Here, \( m \) and \( M \) represent the minimum and maximum values of the function on the given interval. We multiply these extreme values by the length of the interval \( (b-a) \) to estimate the lower and upper bounds of the integral. This approach provides a practical way to assess the range of possible integral values without performing actual integration.

Using inequalities, we can make educated estimates about the range in which the definite integral lies. This is particularly useful when an exact integral value is hard to compute or unnecessary for the problem at hand.

The product rule is an essential tool in calculus for finding the derivative of a product of two functions. It states that if \( u(x) \) and \( v(x) \) are two differentiable functions, then the derivative of their product \( f(x) = u(x)v(x) \) can be expressed as \( f'(x) = u'(x)v(x) + u(x)v'(x) \).

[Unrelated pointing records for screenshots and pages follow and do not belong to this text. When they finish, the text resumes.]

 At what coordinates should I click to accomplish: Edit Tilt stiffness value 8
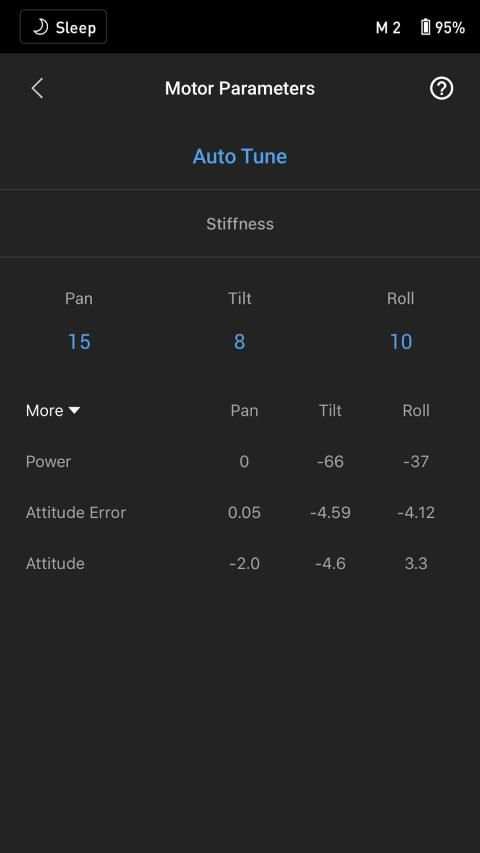coord(239,342)
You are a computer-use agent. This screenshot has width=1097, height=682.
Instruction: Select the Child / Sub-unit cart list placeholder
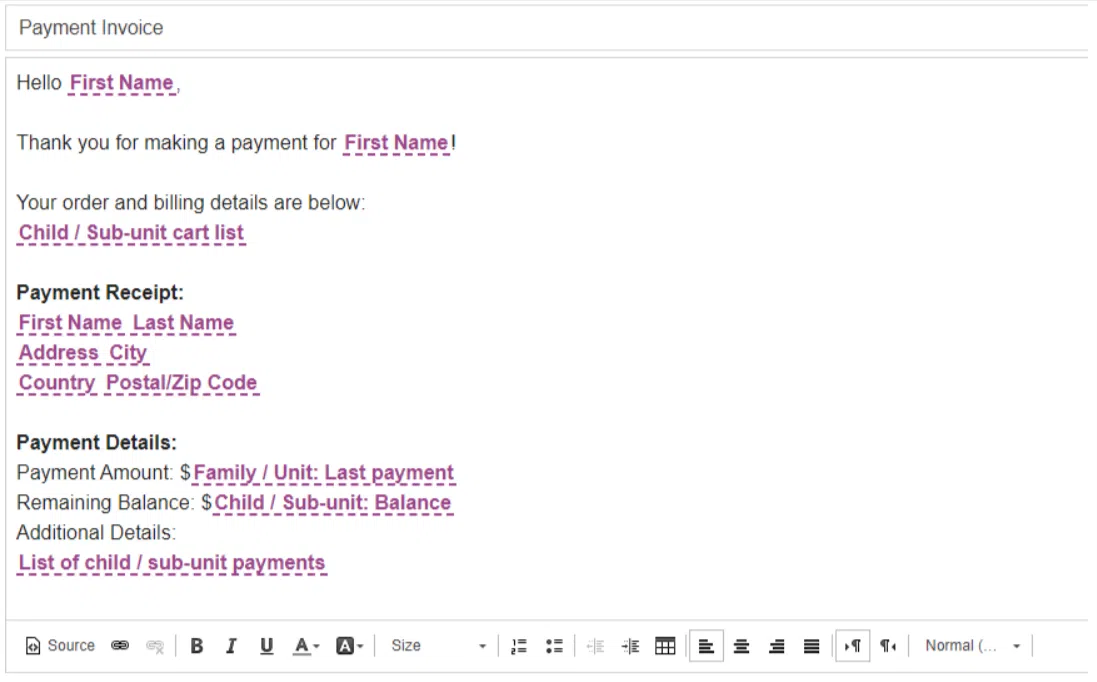(131, 233)
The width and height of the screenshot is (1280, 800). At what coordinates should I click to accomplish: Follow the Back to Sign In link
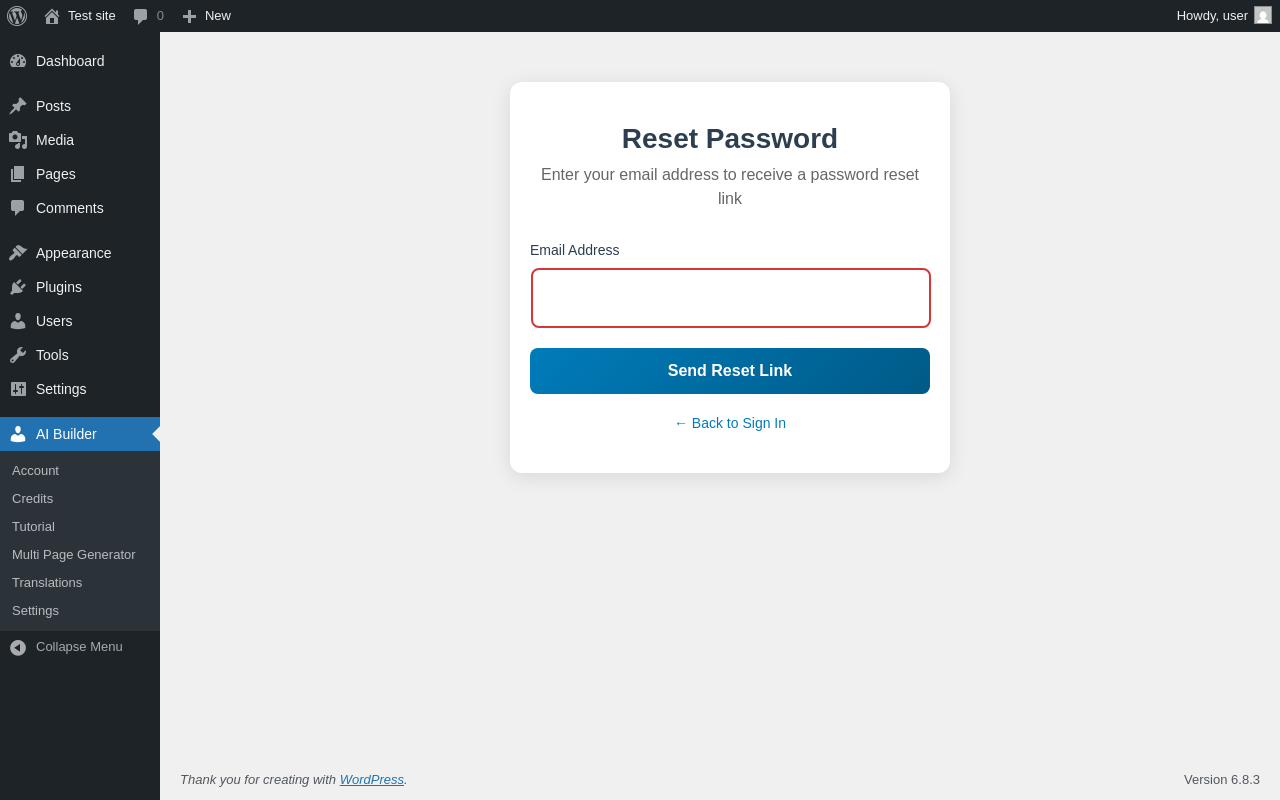[x=730, y=423]
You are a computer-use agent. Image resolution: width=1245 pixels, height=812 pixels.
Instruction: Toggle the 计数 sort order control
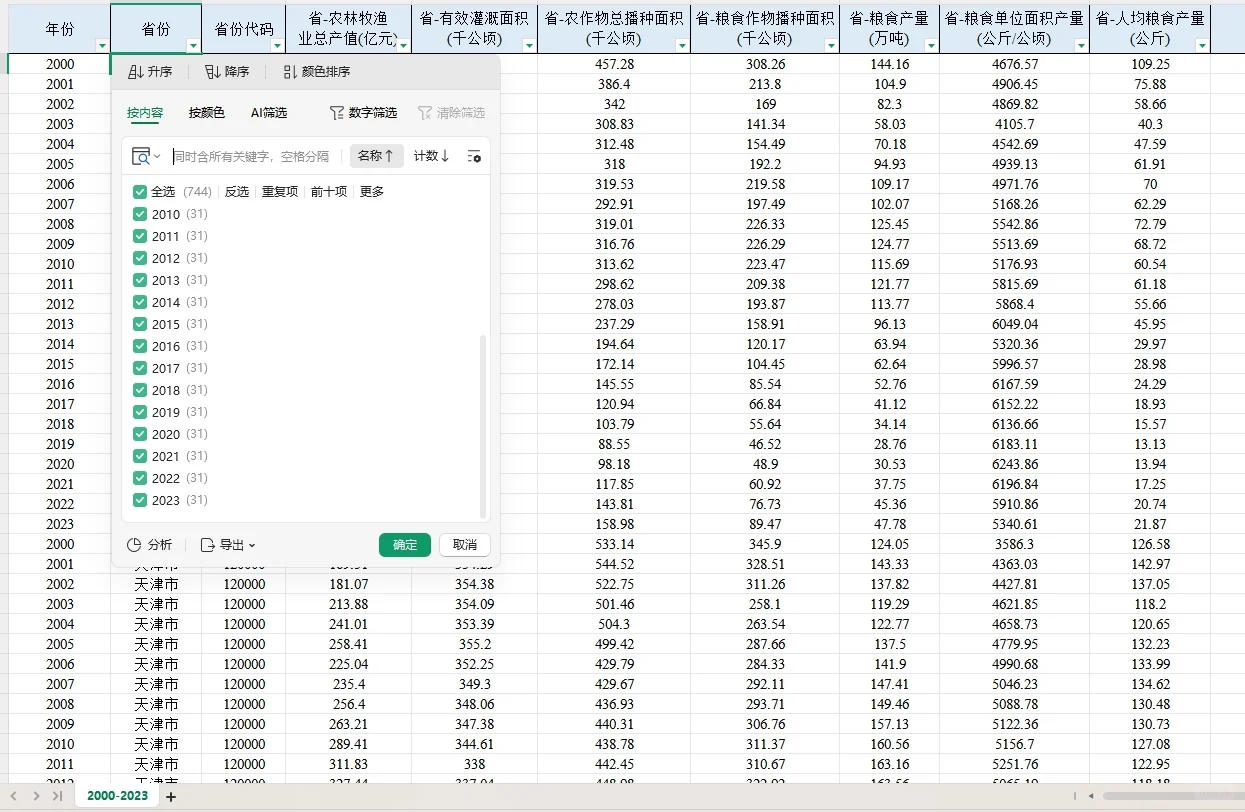[430, 156]
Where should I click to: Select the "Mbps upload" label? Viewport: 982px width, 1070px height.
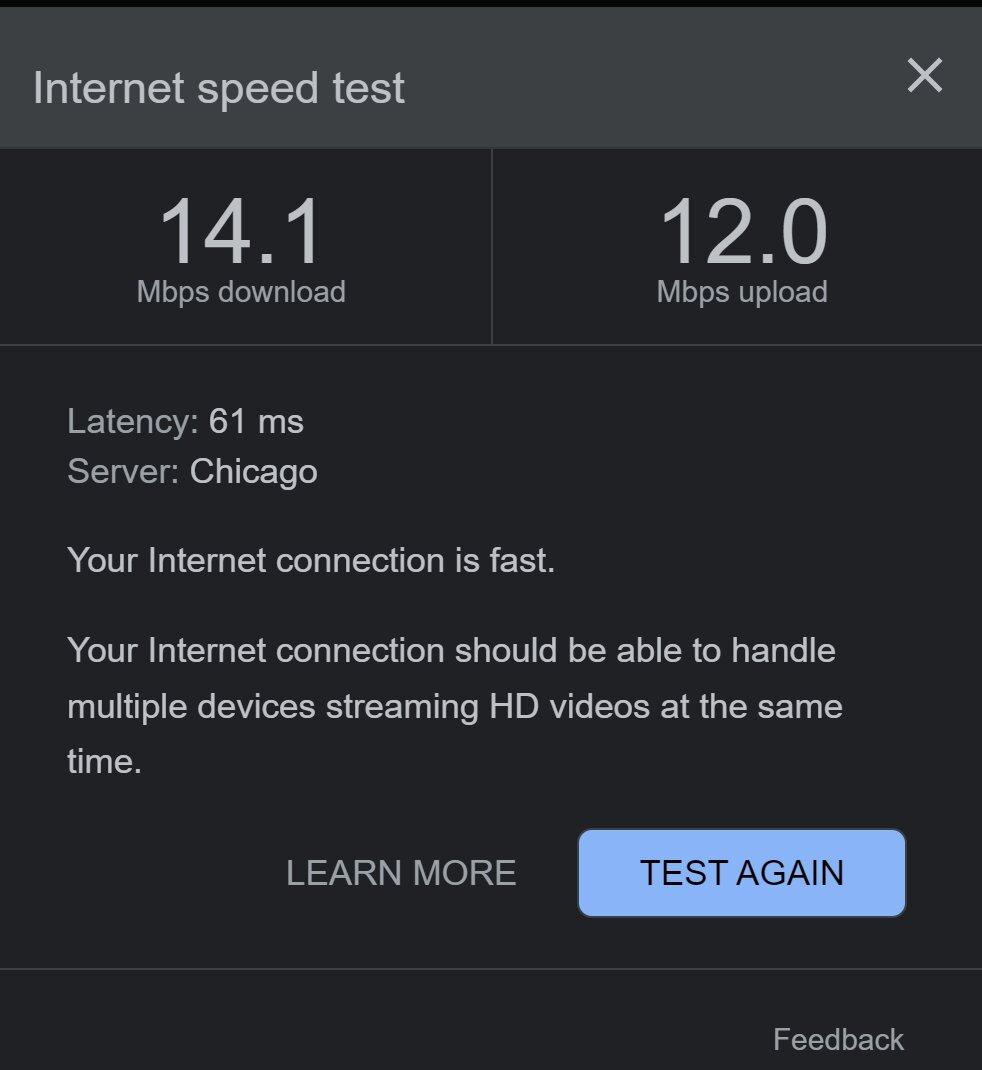pyautogui.click(x=742, y=292)
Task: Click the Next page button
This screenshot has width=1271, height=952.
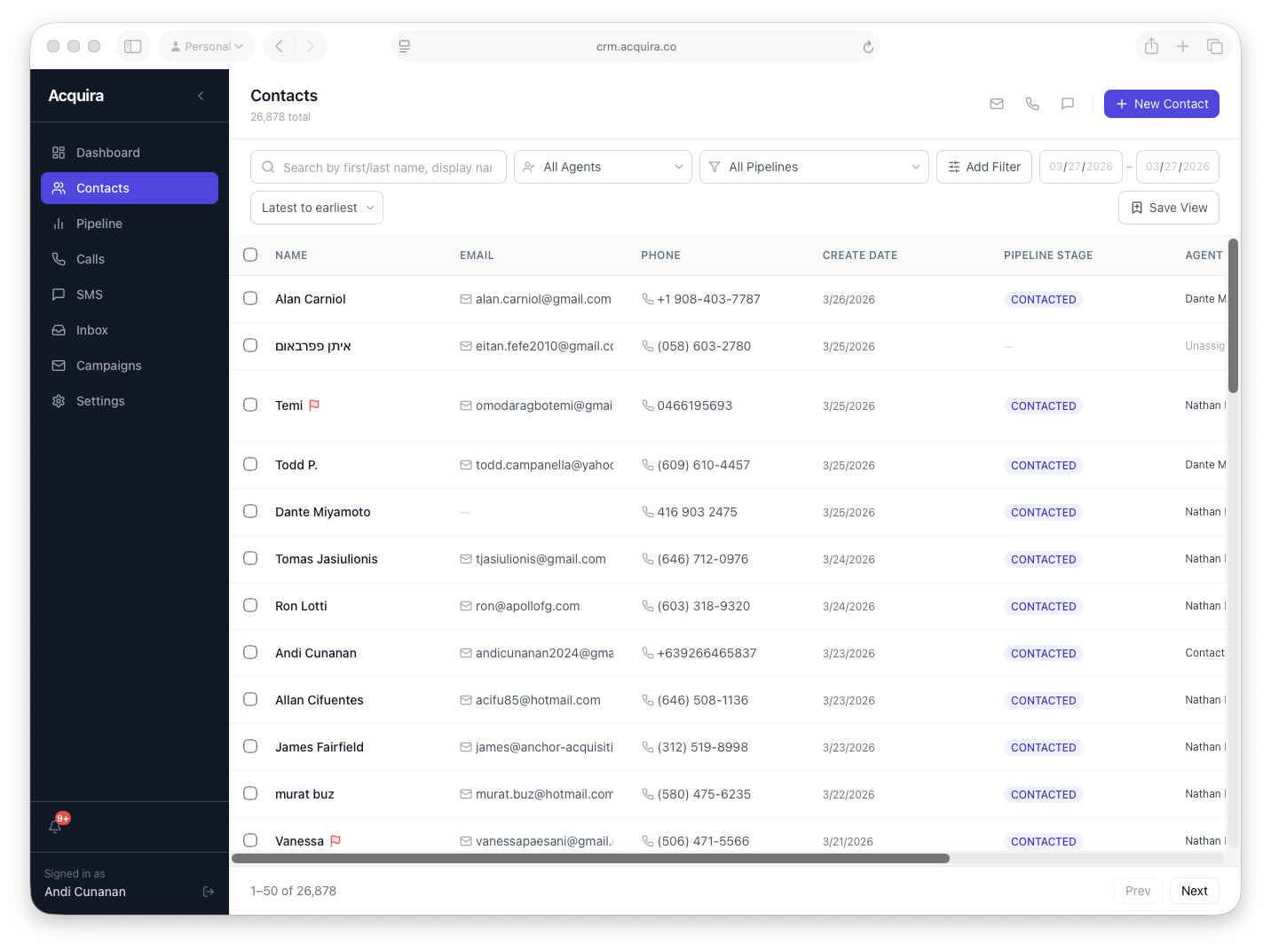Action: (1194, 891)
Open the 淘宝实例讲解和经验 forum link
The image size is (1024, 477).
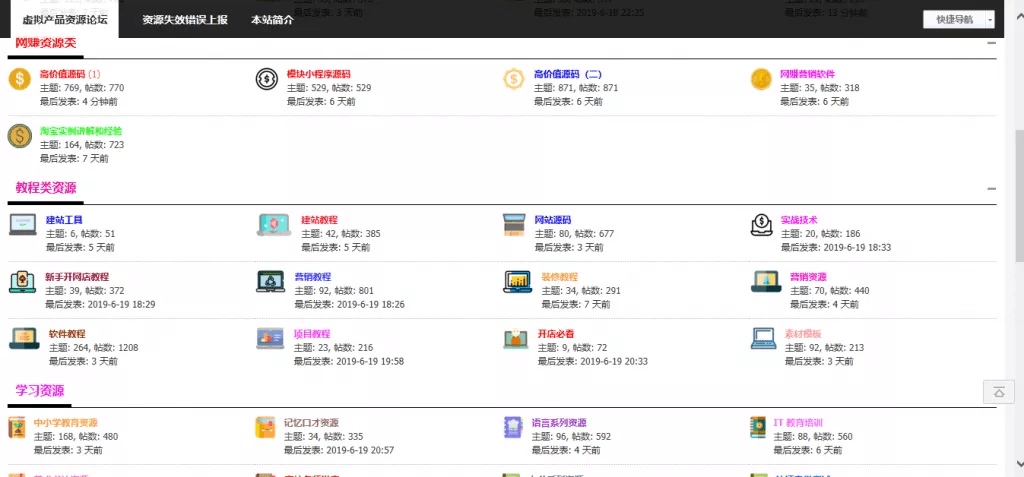[81, 131]
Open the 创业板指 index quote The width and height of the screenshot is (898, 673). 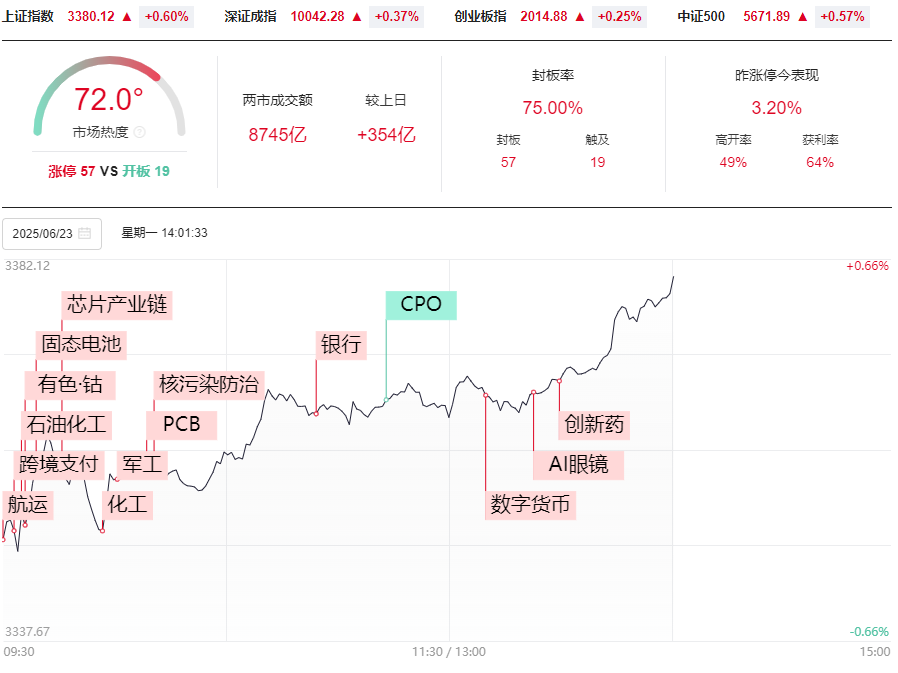click(x=480, y=16)
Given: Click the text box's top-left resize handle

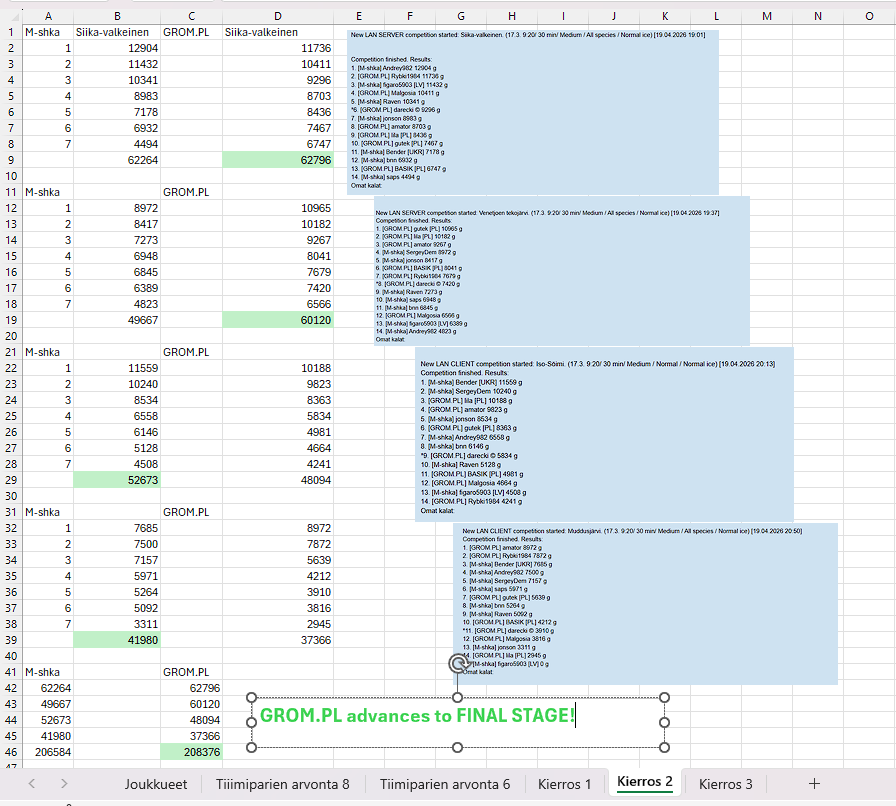Looking at the screenshot, I should click(x=251, y=698).
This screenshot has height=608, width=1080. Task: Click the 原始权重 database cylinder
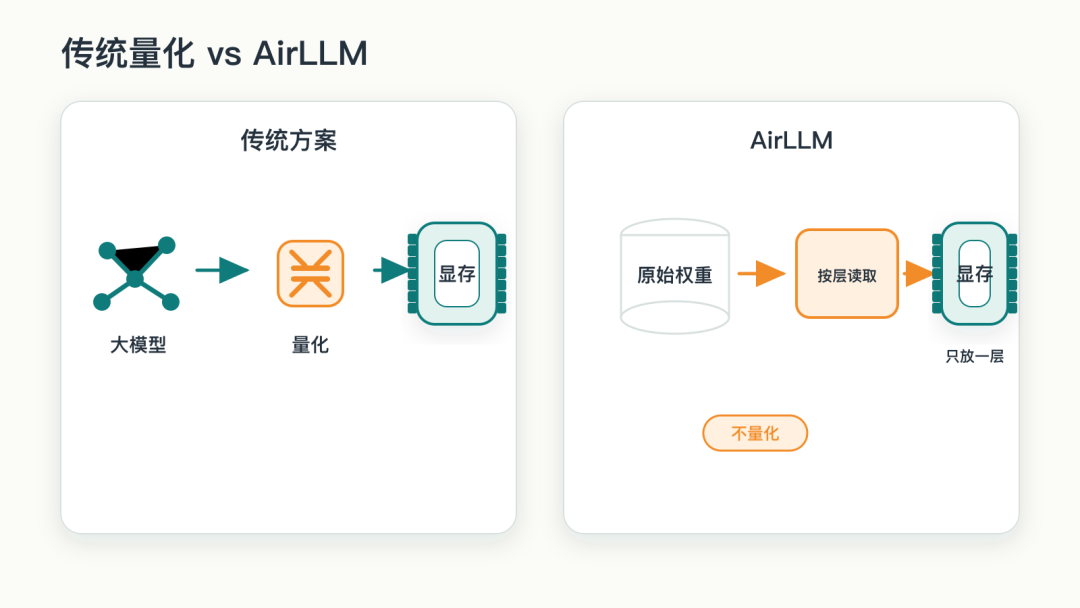675,276
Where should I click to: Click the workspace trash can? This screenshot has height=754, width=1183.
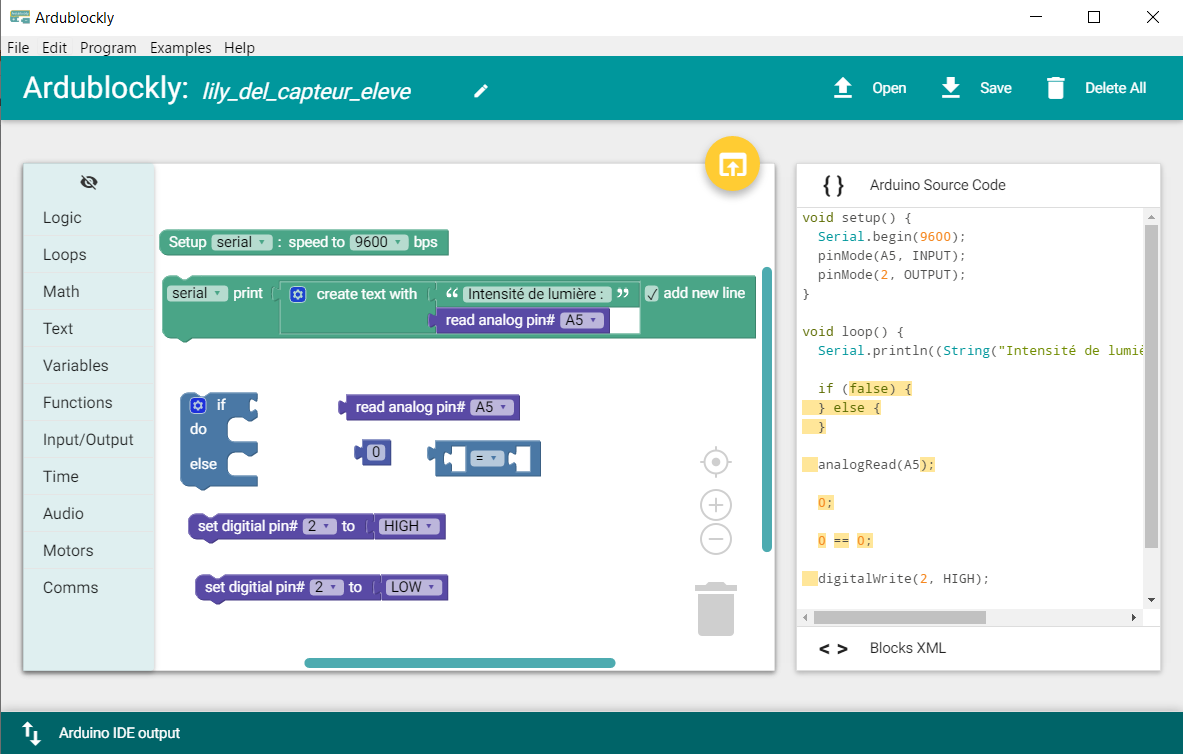tap(716, 609)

Applying the product rule allows us to handle more complex functions that are products of simpler ones. In our problem, the integrand \( f(x) = e^{-x} \ln(1+x) \) is a product of the functions \( e^{-x} \) and \( \ln(1+x) \).

Using the product rule, we find the derivative \( f'(x) \) to locate critical points which are necessary to determine extreme values. It simplifies the differentiation process and provides the necessary setup for further analysis of the function behavior. This is crucial for understanding the complete picture of the function across the defined interval.

A transcendental equation is an equation containing transcendental functions, which include functions like exponential, logarithmic, trigonometric, etc. These equations often do not have closed-form solutions, making them challenging to solve analytically.

In our exercise, after finding the derivative \(-e^{-x} \ln(1+x) + \frac{e^{-x}}{1+x} = 0\), we end up with a transcendental equation \( \ln(1+x) = \frac{1}{1+x} \). Solving such equations typically requires numerical methods or approximations since analytical solutions might be complex or impossible to achieve.

The approach to handling transcendental equations is through iteration or approximations, such as the Newton-Raphson method or other numerical strategies. While dealing with these equations might seem daunting, the focus should be on understanding their structure and using available techniques to explore potential solutions.

In calculus and beyond, getting comfortable with transcendental equations is valuable, as it aligns closely with solving practical, real-life problem scenarios.